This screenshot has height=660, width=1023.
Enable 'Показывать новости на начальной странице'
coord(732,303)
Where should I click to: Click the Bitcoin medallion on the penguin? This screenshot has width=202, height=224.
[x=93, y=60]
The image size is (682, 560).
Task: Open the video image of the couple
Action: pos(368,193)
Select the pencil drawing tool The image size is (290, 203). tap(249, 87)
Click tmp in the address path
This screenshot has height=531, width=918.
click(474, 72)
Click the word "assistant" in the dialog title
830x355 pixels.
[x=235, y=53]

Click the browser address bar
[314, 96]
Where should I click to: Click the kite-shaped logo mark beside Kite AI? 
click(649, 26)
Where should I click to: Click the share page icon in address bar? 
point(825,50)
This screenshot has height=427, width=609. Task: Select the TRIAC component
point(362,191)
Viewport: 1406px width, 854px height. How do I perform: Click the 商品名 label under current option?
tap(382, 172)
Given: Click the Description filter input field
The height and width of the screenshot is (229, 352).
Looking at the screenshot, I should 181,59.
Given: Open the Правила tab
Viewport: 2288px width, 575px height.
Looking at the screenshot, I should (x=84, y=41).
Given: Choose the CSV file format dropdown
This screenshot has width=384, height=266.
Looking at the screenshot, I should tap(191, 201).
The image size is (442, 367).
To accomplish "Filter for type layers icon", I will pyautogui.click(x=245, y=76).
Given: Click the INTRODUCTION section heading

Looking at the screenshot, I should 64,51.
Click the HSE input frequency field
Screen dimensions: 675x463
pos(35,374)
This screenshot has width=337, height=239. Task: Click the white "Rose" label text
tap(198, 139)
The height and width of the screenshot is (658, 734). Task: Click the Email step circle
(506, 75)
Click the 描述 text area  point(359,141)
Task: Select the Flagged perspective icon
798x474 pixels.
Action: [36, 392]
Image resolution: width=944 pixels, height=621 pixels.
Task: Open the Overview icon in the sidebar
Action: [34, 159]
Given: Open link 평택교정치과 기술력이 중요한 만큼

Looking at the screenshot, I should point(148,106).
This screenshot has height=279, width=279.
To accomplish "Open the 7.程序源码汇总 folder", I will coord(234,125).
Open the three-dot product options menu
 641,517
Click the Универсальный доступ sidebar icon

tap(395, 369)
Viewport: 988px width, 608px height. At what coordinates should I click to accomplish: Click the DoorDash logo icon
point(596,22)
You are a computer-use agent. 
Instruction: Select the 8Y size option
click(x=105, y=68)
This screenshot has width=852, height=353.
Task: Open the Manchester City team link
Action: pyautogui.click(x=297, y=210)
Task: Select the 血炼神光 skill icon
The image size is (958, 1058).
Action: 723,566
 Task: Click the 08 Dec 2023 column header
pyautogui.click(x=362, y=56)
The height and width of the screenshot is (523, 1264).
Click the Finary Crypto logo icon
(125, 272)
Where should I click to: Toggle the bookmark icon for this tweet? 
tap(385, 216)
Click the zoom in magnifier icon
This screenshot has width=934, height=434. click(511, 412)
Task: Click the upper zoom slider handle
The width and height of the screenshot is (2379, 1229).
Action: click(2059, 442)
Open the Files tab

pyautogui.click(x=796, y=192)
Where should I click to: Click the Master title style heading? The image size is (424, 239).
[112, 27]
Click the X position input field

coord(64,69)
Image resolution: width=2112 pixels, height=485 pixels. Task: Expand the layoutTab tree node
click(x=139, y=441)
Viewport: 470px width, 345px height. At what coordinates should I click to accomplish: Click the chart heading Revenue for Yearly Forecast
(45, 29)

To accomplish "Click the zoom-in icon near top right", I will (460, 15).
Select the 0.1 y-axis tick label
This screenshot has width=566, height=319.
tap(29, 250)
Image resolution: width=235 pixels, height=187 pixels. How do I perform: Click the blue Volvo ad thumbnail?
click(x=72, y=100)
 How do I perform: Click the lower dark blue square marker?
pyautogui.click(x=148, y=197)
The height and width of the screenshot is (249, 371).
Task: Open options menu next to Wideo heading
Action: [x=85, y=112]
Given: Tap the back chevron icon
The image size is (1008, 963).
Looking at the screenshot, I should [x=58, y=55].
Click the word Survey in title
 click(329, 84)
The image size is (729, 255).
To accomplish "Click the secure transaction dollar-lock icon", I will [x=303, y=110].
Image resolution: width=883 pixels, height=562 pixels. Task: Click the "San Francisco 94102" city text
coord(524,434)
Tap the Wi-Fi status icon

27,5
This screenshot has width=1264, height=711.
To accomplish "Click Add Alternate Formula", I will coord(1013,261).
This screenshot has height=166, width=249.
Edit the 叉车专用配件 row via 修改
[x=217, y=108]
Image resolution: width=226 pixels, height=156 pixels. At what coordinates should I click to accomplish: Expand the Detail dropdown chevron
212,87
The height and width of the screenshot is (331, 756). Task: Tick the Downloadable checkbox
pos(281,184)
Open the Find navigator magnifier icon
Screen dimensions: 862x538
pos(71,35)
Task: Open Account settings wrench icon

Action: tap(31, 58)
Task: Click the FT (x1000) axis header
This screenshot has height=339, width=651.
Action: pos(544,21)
===
§ Task statement:
Copy the lines starting with the one containing "How do I perform: Click the lower" and going on through the end of the items, word for word.

§ Solution to the exercise:
 How do I perform: Click the lower dark blue square marker?
pyautogui.click(x=148, y=197)
The height and width of the screenshot is (249, 371).
Task: Open options menu next to Wideo heading
Action: [x=85, y=112]
Given: Tap the back chevron icon
The image size is (1008, 963).
Looking at the screenshot, I should [x=58, y=55].
Click the word Survey in title
 click(329, 84)
The image size is (729, 255).
To accomplish "Click the secure transaction dollar-lock icon", I will [x=303, y=110].
Image resolution: width=883 pixels, height=562 pixels. Task: Click the "San Francisco 94102" city text
coord(524,434)
Tap the Wi-Fi status icon

27,5
This screenshot has width=1264, height=711.
To accomplish "Click Add Alternate Formula", I will coord(1013,261).
This screenshot has height=166, width=249.
Edit the 叉车专用配件 row via 修改
[x=217, y=108]
Image resolution: width=226 pixels, height=156 pixels. At what coordinates should I click to accomplish: Expand the Detail dropdown chevron
212,87
The height and width of the screenshot is (331, 756). Task: Tick the Downloadable checkbox
pos(281,184)
Open the Find navigator magnifier icon
Screen dimensions: 862x538
pos(71,35)
Task: Open Account settings wrench icon

Action: tap(31, 58)
Task: Click the FT (x1000) axis header
This screenshot has height=339, width=651.
Action: pos(544,21)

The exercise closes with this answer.